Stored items
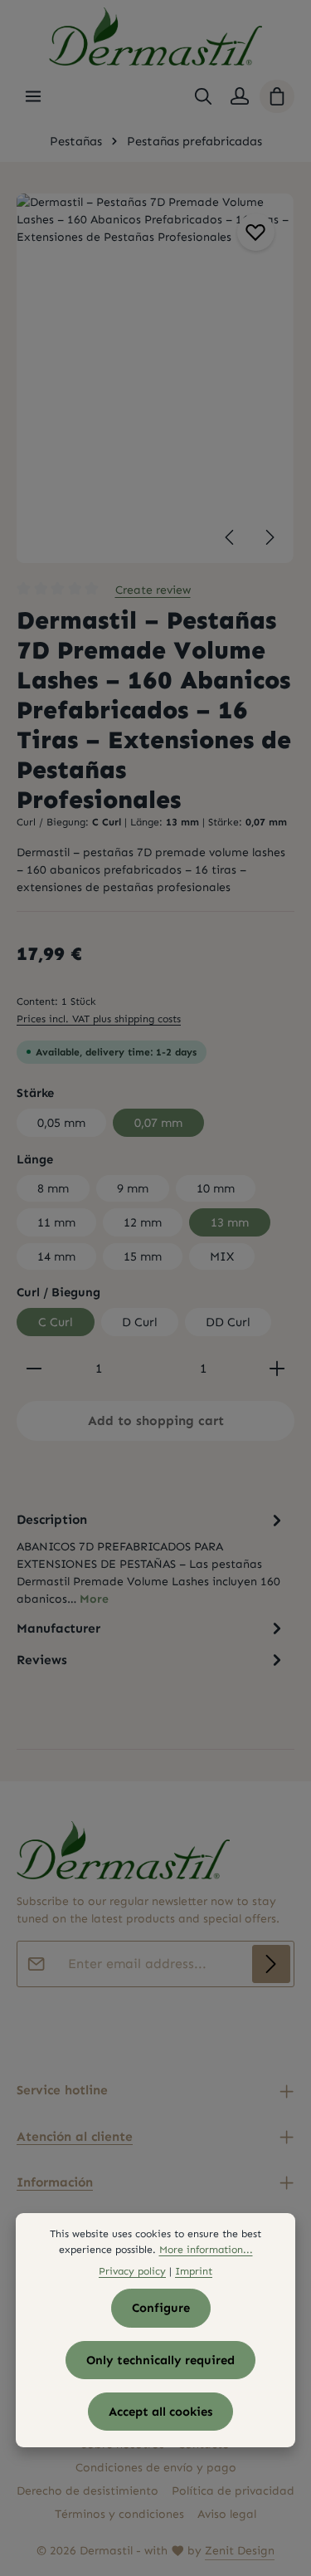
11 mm (56, 1222)
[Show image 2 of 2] (272, 412)
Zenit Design (240, 2551)
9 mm (132, 1188)
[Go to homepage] (155, 36)
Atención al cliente (75, 2136)
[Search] (203, 96)
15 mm (143, 1256)
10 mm (216, 1188)
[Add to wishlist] (256, 232)
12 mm (143, 1222)
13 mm (230, 1222)
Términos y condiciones (119, 2514)
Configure (161, 2307)
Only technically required (160, 2360)
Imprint (193, 2271)
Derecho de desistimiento (87, 2491)
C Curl (55, 1322)
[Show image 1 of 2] (272, 381)
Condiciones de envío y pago (155, 2468)
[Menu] (33, 96)
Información (55, 2182)
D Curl (140, 1322)
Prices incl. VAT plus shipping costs (99, 1018)
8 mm (53, 1188)
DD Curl (228, 1322)
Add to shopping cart (156, 1420)
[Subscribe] (271, 1964)
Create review (153, 590)
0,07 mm (158, 1122)
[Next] (268, 537)
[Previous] (230, 537)
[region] (155, 378)
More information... (206, 2249)
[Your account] (239, 96)
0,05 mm (61, 1122)
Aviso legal (226, 2514)
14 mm (56, 1256)
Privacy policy (132, 2271)
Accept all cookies (160, 2411)
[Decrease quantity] (34, 1368)
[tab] (151, 1558)
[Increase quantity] (277, 1368)
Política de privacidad (233, 2491)
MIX (222, 1256)
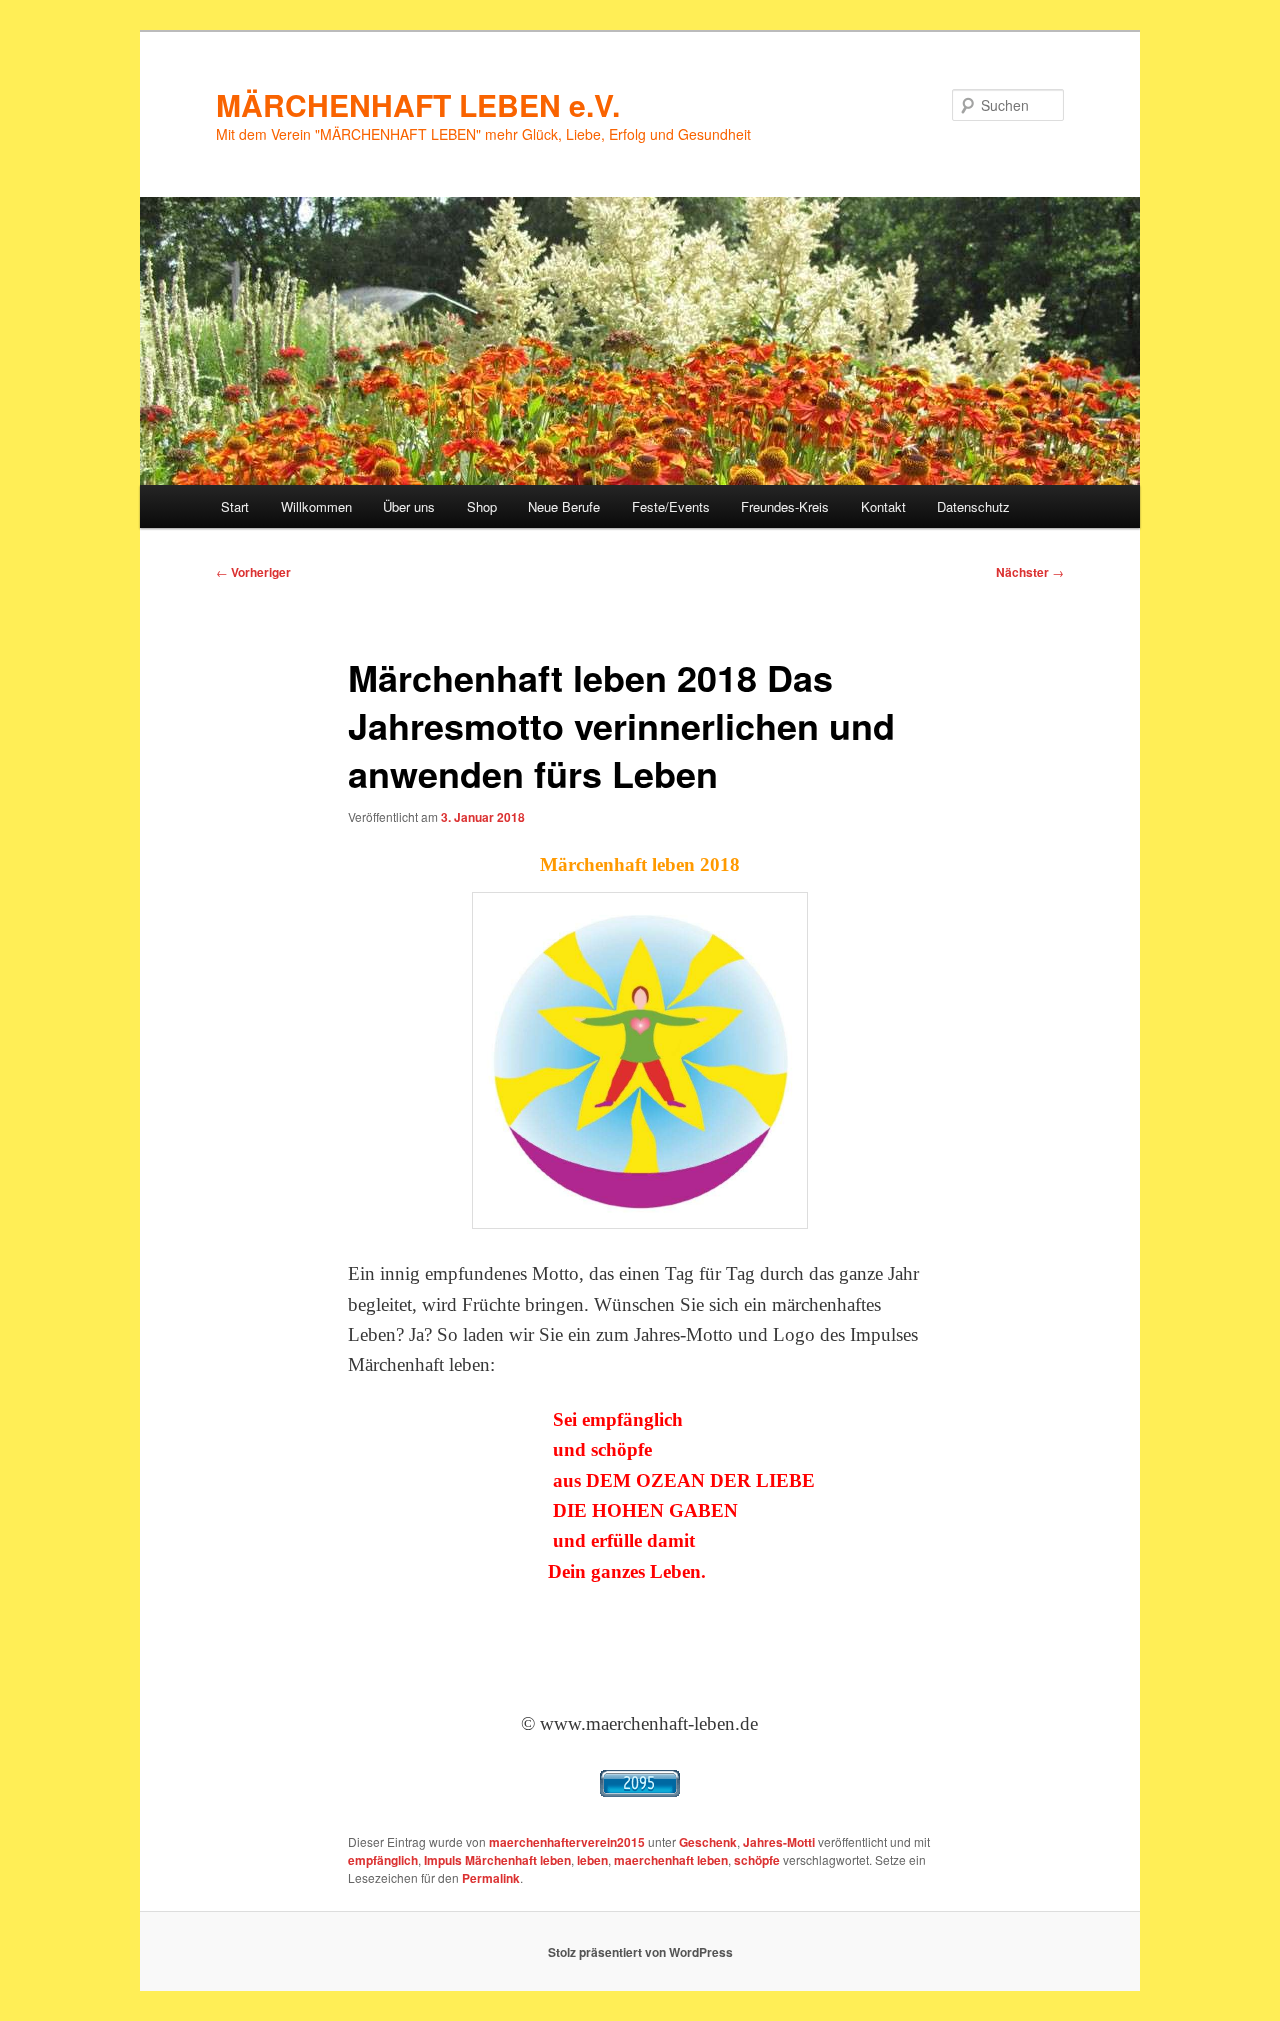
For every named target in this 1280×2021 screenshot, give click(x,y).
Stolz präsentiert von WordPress (640, 1952)
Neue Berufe (564, 506)
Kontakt (883, 506)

WORK TO BE COMPLETED: What is needed here is an exact transcript of the data above, pictures excluded.

ANSWER FOR THIS EXERCISE:
11 mm (56, 1222)
[Show image 2 of 2] (272, 412)
Zenit Design (240, 2551)
9 mm (132, 1188)
[Go to homepage] (155, 36)
Atención al cliente (75, 2136)
[Search] (203, 96)
15 mm (143, 1256)
10 mm (216, 1188)
[Add to wishlist] (256, 232)
12 mm (143, 1222)
13 mm (230, 1222)
Términos y condiciones (119, 2514)
Configure (161, 2307)
Only technically required (160, 2360)
Imprint (193, 2271)
Derecho de desistimiento (87, 2491)
C Curl (55, 1322)
[Show image 1 of 2] (272, 381)
Condiciones de envío y pago (155, 2468)
[Menu] (33, 96)
Información (55, 2182)
D Curl (140, 1322)
Prices incl. VAT plus shipping costs (99, 1018)
8 mm (53, 1188)
DD Curl (228, 1322)
Add to shopping cart (156, 1420)
[Subscribe] (271, 1964)
Create review (153, 590)
0,07 mm (158, 1122)
[Next] (268, 537)
[Previous] (230, 537)
[region] (155, 378)
More information... (206, 2249)
[Your account] (239, 96)
0,05 mm (61, 1122)
Aviso legal (226, 2514)
14 mm (56, 1256)
Privacy policy (132, 2271)
Accept all cookies (160, 2411)
[Decrease quantity] (34, 1368)
[tab] (151, 1558)
[Increase quantity] (277, 1368)
Política de privacidad (233, 2491)
MIX (222, 1256)
For every named target in this 1280×2021 screenshot, give click(x,y).
Stolz präsentiert von WordPress (640, 1952)
Neue Berufe (564, 506)
Kontakt (883, 506)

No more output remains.